The Rwanda pilot and workshop showed that effective use of disaggregated regulatory data can help: 

  • Identify and monitor gaps: By periodically assessing consumer experiences, risks, and outcomes, authorities can better understand where disparities exist and how they evolve.
  • Inform policymaking and regulation: Evidence-based insights support actions that address gender gaps across access, usage, quality, and outcomes.
  • Guide market action: Funders and financial services providers can use these insights to design customer-centric incentives, interventions, and products that expand fair access to finance.  
  • Broaden disaggregation efforts: Encouraging providers and regulators to also analyze data by age, location, disability, and other traits supports richer intersectional analysis and a more inclusive financial system. 

The opportunities are greater than the challenges

The NBR pilot illustrated how regulatory gender-disaggregated data can transform financial inclusion when actively analyzed and shared. It also highlighted common challenges, including data gaps and anomalies, underscoring that data quality improves only when the data is used. Yet, regulators should not wait for “perfect” datasets before beginning analysis. Frequent data use by technical staff creates a feedback loop that exposes quality issues and continuously improves information.  

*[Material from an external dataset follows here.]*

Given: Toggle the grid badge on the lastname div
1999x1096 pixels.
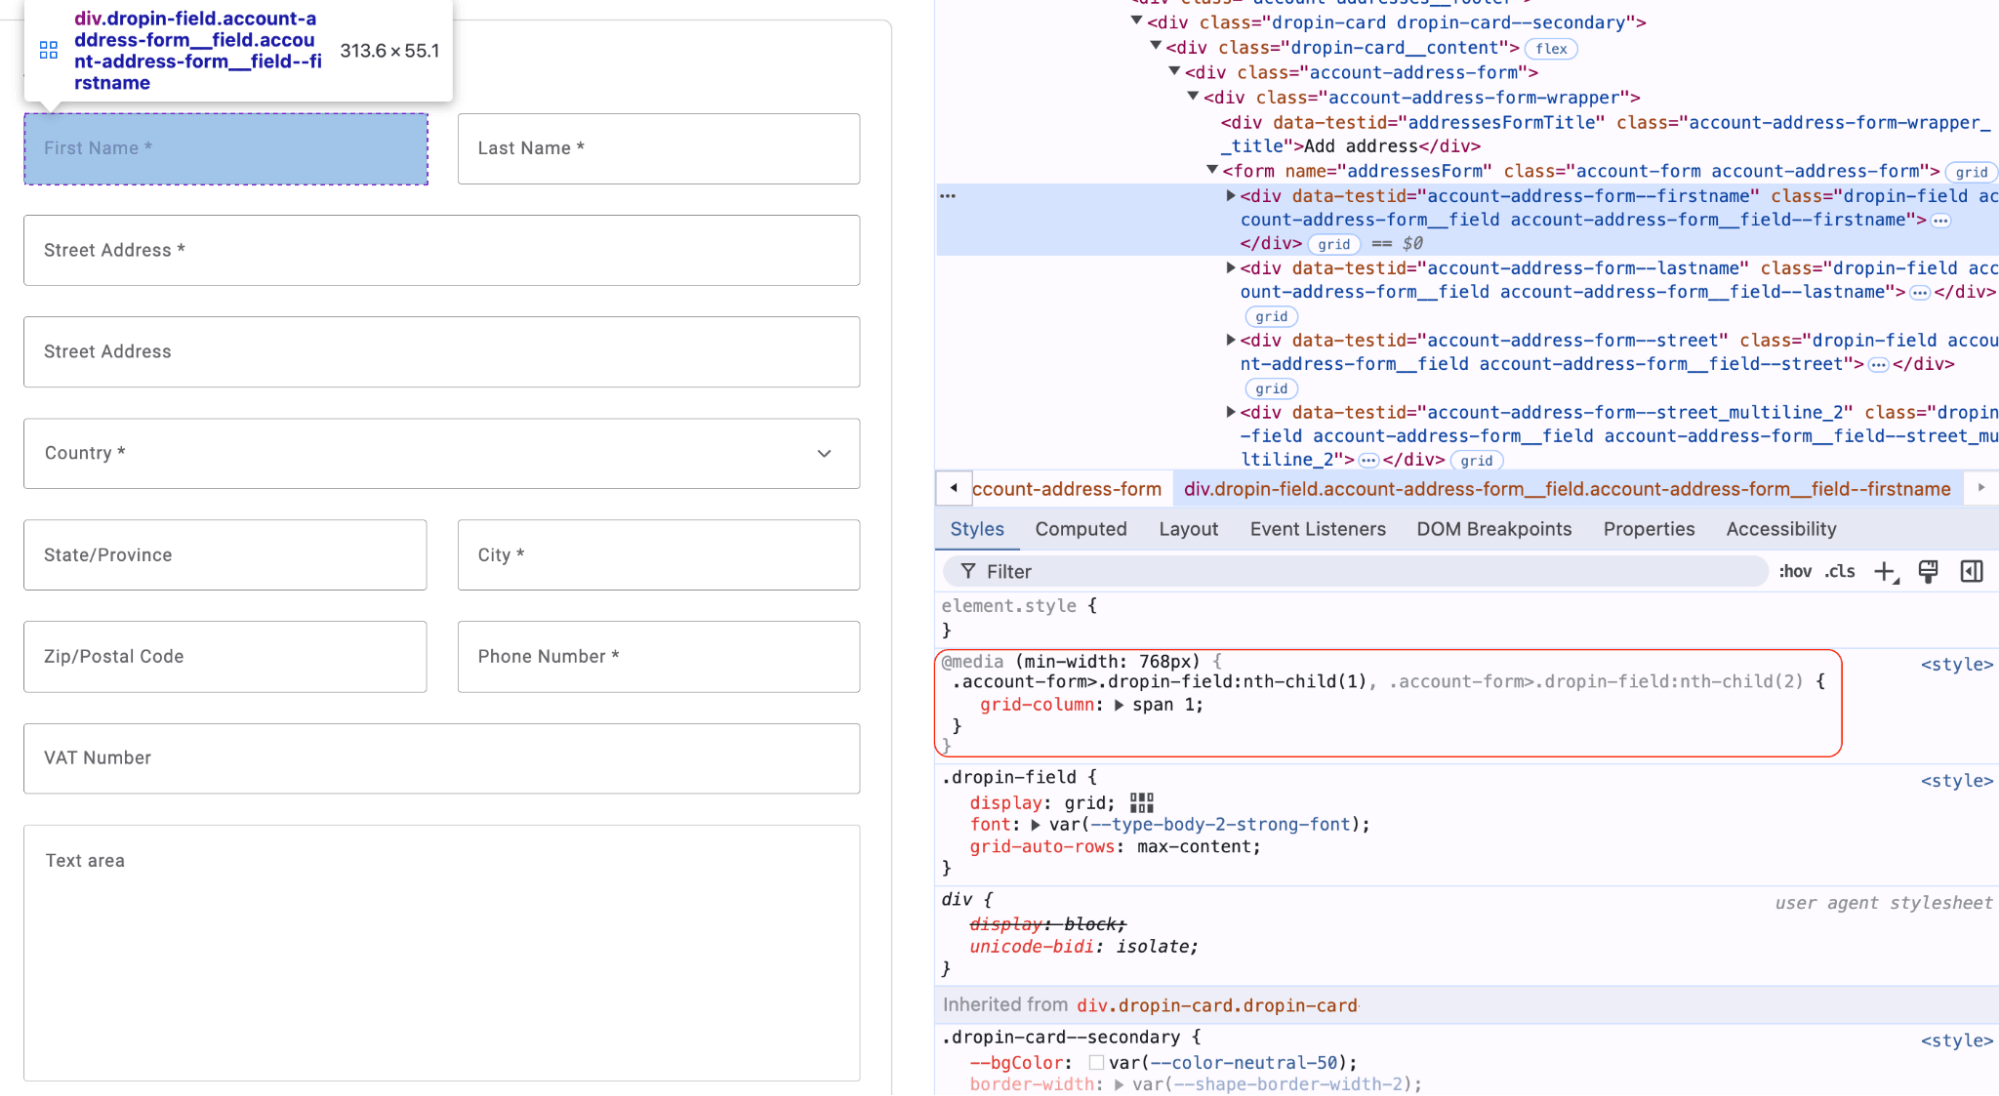Looking at the screenshot, I should (x=1271, y=316).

The NBR pilot illustrated how regulatory gender-disaggregated data can transform financial inclusion when actively analyzed and shared. 

Capacity constraints do present a hurdle, however. Even when disaggregated data is collected, many authorities lack teams with the expertise and time to analyze and interpret data effectively, identify data quality issues, and contribute to data improvements. Building this capacity is an investment that pays off by strengthening not only financial inclusion but also broader mandates such as financial stability, consumer protection, and market development. 

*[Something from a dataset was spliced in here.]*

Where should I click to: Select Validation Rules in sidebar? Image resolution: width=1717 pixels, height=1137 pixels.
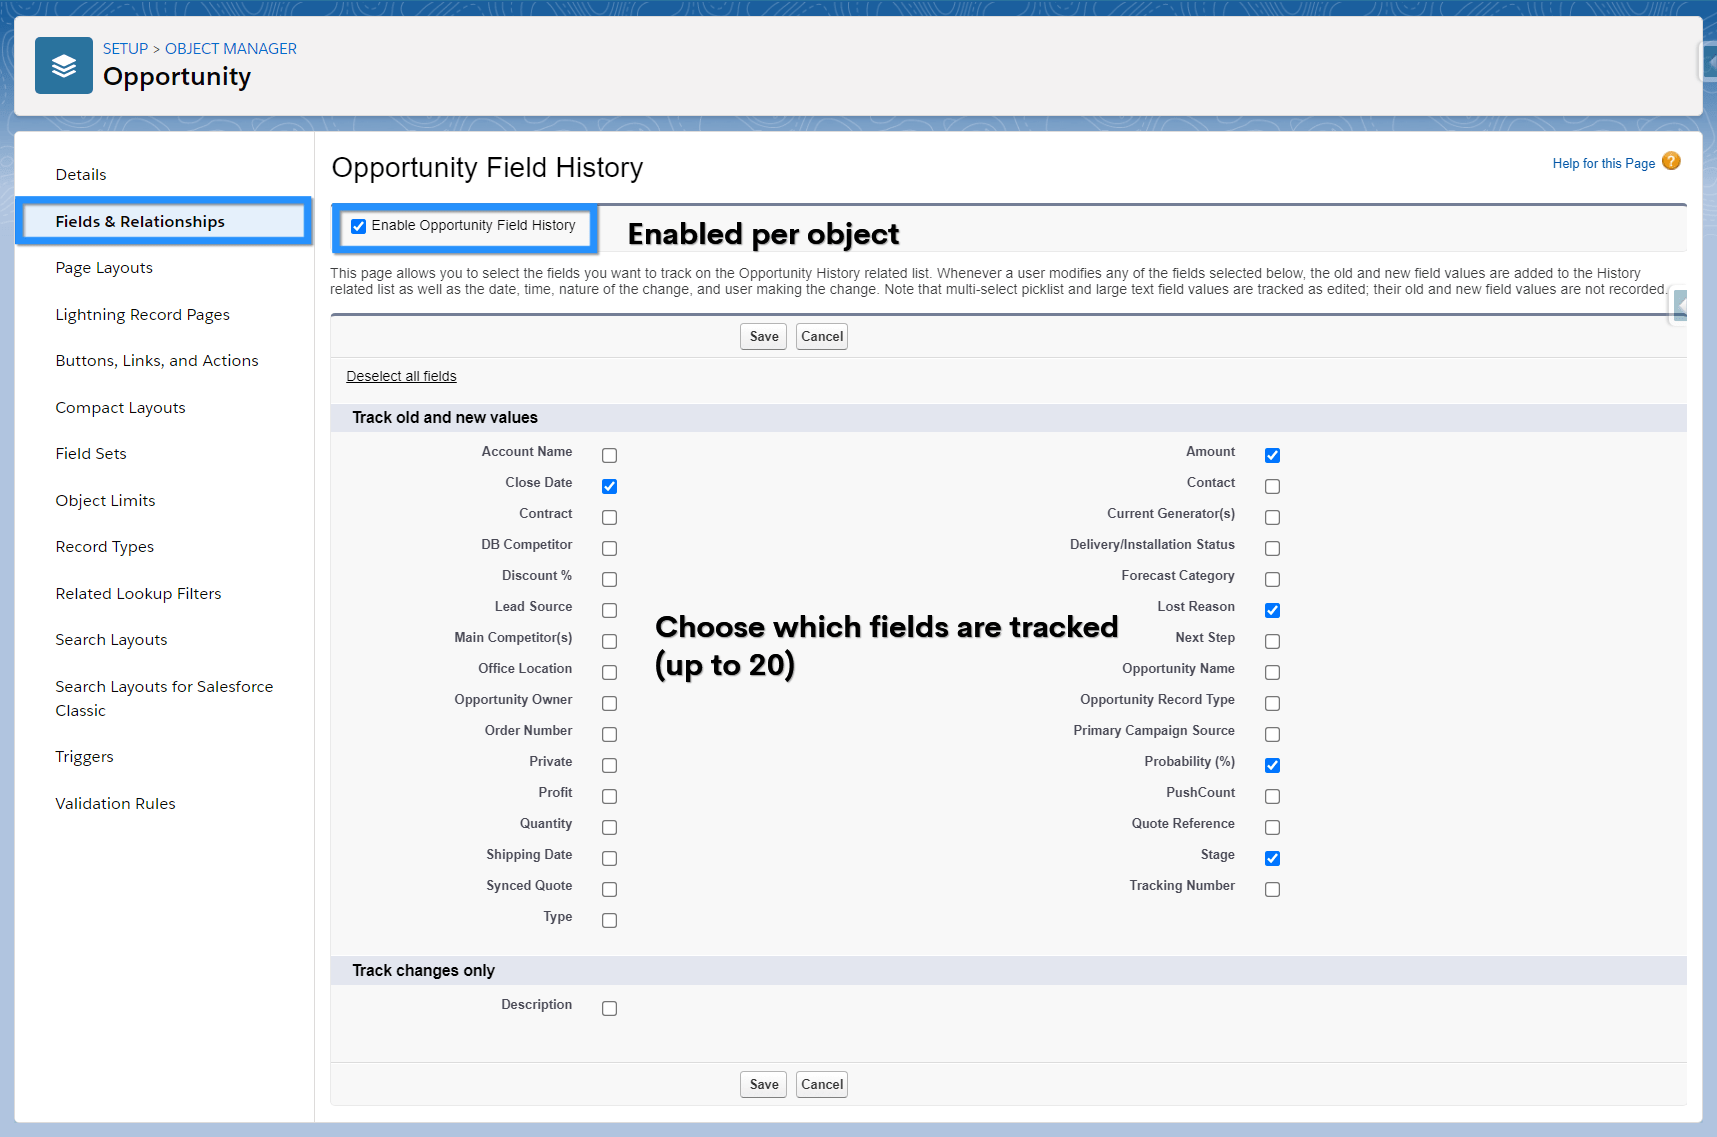click(115, 803)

The pilot also underscored the importance of collaboratively engaging with a range of ecosystem actors to highlight the importance of disaggregated data, disseminate and discuss data analytics, and identify key actions to improve regulatory data. Regulators who continually learn from disaggregated data can guide the financial sector to adapt, innovate, and deliver meaningful value, creating a future where every customer across all financial services is truly seen, understood, and served.